====== ENTRIES SUPPLIED ======
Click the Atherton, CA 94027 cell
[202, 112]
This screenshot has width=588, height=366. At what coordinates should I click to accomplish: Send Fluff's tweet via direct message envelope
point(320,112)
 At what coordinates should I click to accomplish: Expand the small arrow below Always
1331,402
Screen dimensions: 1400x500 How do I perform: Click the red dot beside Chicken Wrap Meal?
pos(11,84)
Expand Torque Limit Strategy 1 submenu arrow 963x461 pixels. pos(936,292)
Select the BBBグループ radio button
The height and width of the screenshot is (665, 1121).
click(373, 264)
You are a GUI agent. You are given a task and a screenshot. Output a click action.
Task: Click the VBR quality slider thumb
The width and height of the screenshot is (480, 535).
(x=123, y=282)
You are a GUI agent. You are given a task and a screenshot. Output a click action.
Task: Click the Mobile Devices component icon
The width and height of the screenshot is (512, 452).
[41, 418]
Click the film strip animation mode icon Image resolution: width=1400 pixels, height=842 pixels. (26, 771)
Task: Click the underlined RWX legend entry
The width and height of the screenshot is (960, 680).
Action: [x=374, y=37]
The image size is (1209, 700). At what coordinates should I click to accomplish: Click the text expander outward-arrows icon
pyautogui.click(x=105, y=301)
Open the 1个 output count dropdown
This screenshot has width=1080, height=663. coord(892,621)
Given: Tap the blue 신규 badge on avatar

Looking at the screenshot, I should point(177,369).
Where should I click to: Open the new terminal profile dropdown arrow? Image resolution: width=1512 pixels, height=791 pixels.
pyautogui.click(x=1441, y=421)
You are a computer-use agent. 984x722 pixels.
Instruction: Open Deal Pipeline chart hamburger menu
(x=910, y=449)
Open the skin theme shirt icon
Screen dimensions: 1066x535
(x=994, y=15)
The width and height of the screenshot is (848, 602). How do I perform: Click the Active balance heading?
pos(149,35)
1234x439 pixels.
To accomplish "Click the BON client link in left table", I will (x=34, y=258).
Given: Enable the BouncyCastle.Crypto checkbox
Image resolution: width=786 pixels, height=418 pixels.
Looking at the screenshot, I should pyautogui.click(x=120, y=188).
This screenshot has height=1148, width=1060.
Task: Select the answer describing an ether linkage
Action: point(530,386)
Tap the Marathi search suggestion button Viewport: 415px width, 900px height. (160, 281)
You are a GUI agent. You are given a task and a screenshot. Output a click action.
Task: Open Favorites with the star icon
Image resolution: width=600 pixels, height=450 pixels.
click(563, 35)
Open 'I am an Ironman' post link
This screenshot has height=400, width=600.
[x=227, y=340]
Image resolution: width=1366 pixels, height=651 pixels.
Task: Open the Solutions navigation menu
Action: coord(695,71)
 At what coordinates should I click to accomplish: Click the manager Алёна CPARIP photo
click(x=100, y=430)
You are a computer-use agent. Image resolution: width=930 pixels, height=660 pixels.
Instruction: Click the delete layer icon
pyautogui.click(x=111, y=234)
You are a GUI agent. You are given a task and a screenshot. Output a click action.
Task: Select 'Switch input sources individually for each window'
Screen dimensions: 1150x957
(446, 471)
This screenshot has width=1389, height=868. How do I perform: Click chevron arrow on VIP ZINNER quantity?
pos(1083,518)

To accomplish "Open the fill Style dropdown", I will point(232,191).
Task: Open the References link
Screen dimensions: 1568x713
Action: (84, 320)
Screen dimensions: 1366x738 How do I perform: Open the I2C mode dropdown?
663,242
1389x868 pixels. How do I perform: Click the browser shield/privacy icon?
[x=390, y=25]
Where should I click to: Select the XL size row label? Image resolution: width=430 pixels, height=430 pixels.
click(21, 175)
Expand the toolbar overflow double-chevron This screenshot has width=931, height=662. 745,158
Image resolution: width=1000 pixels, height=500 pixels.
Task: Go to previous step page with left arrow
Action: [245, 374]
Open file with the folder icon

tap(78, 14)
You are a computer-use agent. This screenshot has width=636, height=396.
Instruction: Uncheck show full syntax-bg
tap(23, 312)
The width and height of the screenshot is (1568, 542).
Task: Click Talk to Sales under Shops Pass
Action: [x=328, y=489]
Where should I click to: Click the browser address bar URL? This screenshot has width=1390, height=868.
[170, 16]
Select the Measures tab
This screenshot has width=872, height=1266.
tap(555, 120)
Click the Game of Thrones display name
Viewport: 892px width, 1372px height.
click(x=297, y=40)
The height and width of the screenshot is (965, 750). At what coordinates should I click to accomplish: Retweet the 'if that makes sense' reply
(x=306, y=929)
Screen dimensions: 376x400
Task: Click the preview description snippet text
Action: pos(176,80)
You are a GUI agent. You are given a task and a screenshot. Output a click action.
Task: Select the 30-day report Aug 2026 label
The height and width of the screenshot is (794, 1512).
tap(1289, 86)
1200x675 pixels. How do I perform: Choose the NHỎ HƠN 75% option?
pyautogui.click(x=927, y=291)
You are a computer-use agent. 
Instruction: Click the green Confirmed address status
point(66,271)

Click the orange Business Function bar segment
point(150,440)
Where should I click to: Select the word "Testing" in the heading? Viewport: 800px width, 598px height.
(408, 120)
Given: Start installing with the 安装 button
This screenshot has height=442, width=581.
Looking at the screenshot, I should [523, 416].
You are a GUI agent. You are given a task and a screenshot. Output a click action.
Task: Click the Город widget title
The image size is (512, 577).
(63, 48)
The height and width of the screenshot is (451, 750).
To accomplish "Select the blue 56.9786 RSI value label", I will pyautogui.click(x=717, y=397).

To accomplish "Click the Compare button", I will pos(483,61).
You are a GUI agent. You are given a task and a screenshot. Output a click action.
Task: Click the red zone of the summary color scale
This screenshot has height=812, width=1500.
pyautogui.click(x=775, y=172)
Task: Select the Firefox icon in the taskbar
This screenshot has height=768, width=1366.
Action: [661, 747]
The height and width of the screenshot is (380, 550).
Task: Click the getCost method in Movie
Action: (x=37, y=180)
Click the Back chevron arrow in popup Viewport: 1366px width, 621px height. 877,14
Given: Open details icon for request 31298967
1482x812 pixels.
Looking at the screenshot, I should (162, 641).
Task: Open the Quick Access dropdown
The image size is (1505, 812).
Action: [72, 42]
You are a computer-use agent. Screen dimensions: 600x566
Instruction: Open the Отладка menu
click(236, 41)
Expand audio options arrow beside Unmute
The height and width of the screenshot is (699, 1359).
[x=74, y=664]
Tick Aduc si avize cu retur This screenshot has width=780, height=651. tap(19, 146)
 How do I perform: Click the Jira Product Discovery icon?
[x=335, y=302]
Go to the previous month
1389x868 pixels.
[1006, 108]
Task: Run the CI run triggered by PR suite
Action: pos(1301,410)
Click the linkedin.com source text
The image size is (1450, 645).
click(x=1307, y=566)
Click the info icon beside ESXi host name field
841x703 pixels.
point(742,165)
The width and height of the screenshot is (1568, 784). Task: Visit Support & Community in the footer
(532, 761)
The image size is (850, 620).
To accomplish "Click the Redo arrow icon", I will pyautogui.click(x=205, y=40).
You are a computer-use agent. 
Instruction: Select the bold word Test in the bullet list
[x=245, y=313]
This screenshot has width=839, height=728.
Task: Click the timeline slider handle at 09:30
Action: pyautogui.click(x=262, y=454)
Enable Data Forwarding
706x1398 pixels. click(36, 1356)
======
WHAT THIS TASK INVOLVES:
Restate each line above word for word.

WRITTEN SOLUTION:
Click the Atherton, CA 94027 cell
[202, 112]
This screenshot has width=588, height=366. At what coordinates should I click to accomplish: Send Fluff's tweet via direct message envelope
point(320,112)
 At what coordinates should I click to accomplish: Expand the small arrow below Always
1331,402
Screen dimensions: 1400x500 How do I perform: Click the red dot beside Chicken Wrap Meal?
pos(11,84)
Expand Torque Limit Strategy 1 submenu arrow 963x461 pixels. pos(936,292)
Select the BBBグループ radio button
The height and width of the screenshot is (665, 1121).
click(373, 264)
You are a GUI agent. You are given a task and a screenshot. Output a click action.
Task: Click the VBR quality slider thumb
The width and height of the screenshot is (480, 535).
(x=123, y=282)
You are a GUI agent. You are given a task and a screenshot. Output a click action.
Task: Click the Mobile Devices component icon
The width and height of the screenshot is (512, 452).
[41, 418]
Click the film strip animation mode icon Image resolution: width=1400 pixels, height=842 pixels. (26, 771)
Task: Click the underlined RWX legend entry
The width and height of the screenshot is (960, 680).
Action: [x=374, y=37]
The image size is (1209, 700). At what coordinates should I click to accomplish: Click the text expander outward-arrows icon
pyautogui.click(x=105, y=301)
Open the 1个 output count dropdown
This screenshot has width=1080, height=663. coord(892,621)
Given: Tap the blue 신규 badge on avatar

Looking at the screenshot, I should point(177,369).
Where should I click to: Open the new terminal profile dropdown arrow? Image resolution: width=1512 pixels, height=791 pixels.
pyautogui.click(x=1441, y=421)
You are a computer-use agent. 984x722 pixels.
Instruction: Open Deal Pipeline chart hamburger menu
(x=910, y=449)
Open the skin theme shirt icon
Screen dimensions: 1066x535
(x=994, y=15)
The width and height of the screenshot is (848, 602). How do I perform: Click the Active balance heading?
pos(149,35)
1234x439 pixels.
To accomplish "Click the BON client link in left table", I will (x=34, y=258).
Given: Enable the BouncyCastle.Crypto checkbox
Image resolution: width=786 pixels, height=418 pixels.
Looking at the screenshot, I should pyautogui.click(x=120, y=188).
This screenshot has height=1148, width=1060.
Task: Select the answer describing an ether linkage
Action: point(530,386)
Tap the Marathi search suggestion button Viewport: 415px width, 900px height. (160, 281)
You are a GUI agent. You are given a task and a screenshot. Output a click action.
Task: Open Favorites with the star icon
Image resolution: width=600 pixels, height=450 pixels.
click(563, 35)
Open 'I am an Ironman' post link
This screenshot has height=400, width=600.
[x=227, y=340]
Image resolution: width=1366 pixels, height=651 pixels.
Task: Open the Solutions navigation menu
Action: coord(695,71)
 At what coordinates should I click to accomplish: Click the manager Алёна CPARIP photo
click(x=100, y=430)
You are a computer-use agent. Image resolution: width=930 pixels, height=660 pixels.
Instruction: Click the delete layer icon
pyautogui.click(x=111, y=234)
You are a GUI agent. You are given a task and a screenshot. Output a click action.
Task: Select 'Switch input sources individually for each window'
Screen dimensions: 1150x957
(446, 471)
This screenshot has width=1389, height=868. How do I perform: Click chevron arrow on VIP ZINNER quantity?
pos(1083,518)

To accomplish "Open the fill Style dropdown", I will point(232,191).
Task: Open the References link
Screen dimensions: 1568x713
Action: (84, 320)
Screen dimensions: 1366x738 How do I perform: Open the I2C mode dropdown?
663,242
1389x868 pixels. How do I perform: Click the browser shield/privacy icon?
[x=390, y=25]
Where should I click to: Select the XL size row label? Image resolution: width=430 pixels, height=430 pixels.
click(21, 175)
Expand the toolbar overflow double-chevron This screenshot has width=931, height=662. 745,158
Image resolution: width=1000 pixels, height=500 pixels.
Task: Go to previous step page with left arrow
Action: [245, 374]
Open file with the folder icon

tap(78, 14)
You are a computer-use agent. This screenshot has width=636, height=396.
Instruction: Uncheck show full syntax-bg
tap(23, 312)
The width and height of the screenshot is (1568, 542).
Task: Click Talk to Sales under Shops Pass
Action: [x=328, y=489]
Where should I click to: Click the browser address bar URL? This screenshot has width=1390, height=868.
[170, 16]
Select the Measures tab
This screenshot has width=872, height=1266.
tap(555, 120)
Click the Game of Thrones display name
Viewport: 892px width, 1372px height.
click(x=297, y=40)
The height and width of the screenshot is (965, 750). At what coordinates should I click to accomplish: Retweet the 'if that makes sense' reply
(x=306, y=929)
Screen dimensions: 376x400
Task: Click the preview description snippet text
Action: pos(176,80)
You are a GUI agent. You are given a task and a screenshot. Output a click action.
Task: Select the 30-day report Aug 2026 label
The height and width of the screenshot is (794, 1512).
tap(1289, 86)
1200x675 pixels. How do I perform: Choose the NHỎ HƠN 75% option?
pyautogui.click(x=927, y=291)
You are a computer-use agent. 
Instruction: Click the green Confirmed address status
point(66,271)

Click the orange Business Function bar segment
point(150,440)
Where should I click to: Select the word "Testing" in the heading? Viewport: 800px width, 598px height.
(408, 120)
Given: Start installing with the 安装 button
This screenshot has height=442, width=581.
Looking at the screenshot, I should [523, 416].
You are a GUI agent. You are given a task and a screenshot. Output a click action.
Task: Click the Город widget title
The image size is (512, 577).
(63, 48)
The height and width of the screenshot is (451, 750).
To accomplish "Select the blue 56.9786 RSI value label", I will pyautogui.click(x=717, y=397).

To accomplish "Click the Compare button", I will pos(483,61).
You are a GUI agent. You are given a task and a screenshot. Output a click action.
Task: Click the red zone of the summary color scale
This screenshot has height=812, width=1500.
pyautogui.click(x=775, y=172)
Task: Select the Firefox icon in the taskbar
This screenshot has height=768, width=1366.
Action: [661, 747]
The height and width of the screenshot is (380, 550).
Task: Click the getCost method in Movie
Action: (x=37, y=180)
Click the Back chevron arrow in popup Viewport: 1366px width, 621px height. 877,14
Given: Open details icon for request 31298967
1482x812 pixels.
Looking at the screenshot, I should (162, 641).
Task: Open the Quick Access dropdown
The image size is (1505, 812).
Action: [72, 42]
You are a computer-use agent. Screen dimensions: 600x566
Instruction: Open the Отладка menu
click(236, 41)
Expand audio options arrow beside Unmute
The height and width of the screenshot is (699, 1359).
[x=74, y=664]
Tick Aduc si avize cu retur This screenshot has width=780, height=651. tap(19, 146)
 How do I perform: Click the Jira Product Discovery icon?
[x=335, y=302]
Go to the previous month
1389x868 pixels.
[1006, 108]
Task: Run the CI run triggered by PR suite
Action: pos(1301,410)
Click the linkedin.com source text
The image size is (1450, 645).
click(x=1307, y=566)
Click the info icon beside ESXi host name field
841x703 pixels.
point(742,165)
The width and height of the screenshot is (1568, 784). Task: Visit Support & Community in the footer
(532, 761)
The image size is (850, 620).
To accomplish "Click the Redo arrow icon", I will pyautogui.click(x=205, y=40).
You are a computer-use agent. 
Instruction: Select the bold word Test in the bullet list
[x=245, y=313]
This screenshot has width=839, height=728.
Task: Click the timeline slider handle at 09:30
Action: pyautogui.click(x=262, y=454)
Enable Data Forwarding
706x1398 pixels. click(36, 1356)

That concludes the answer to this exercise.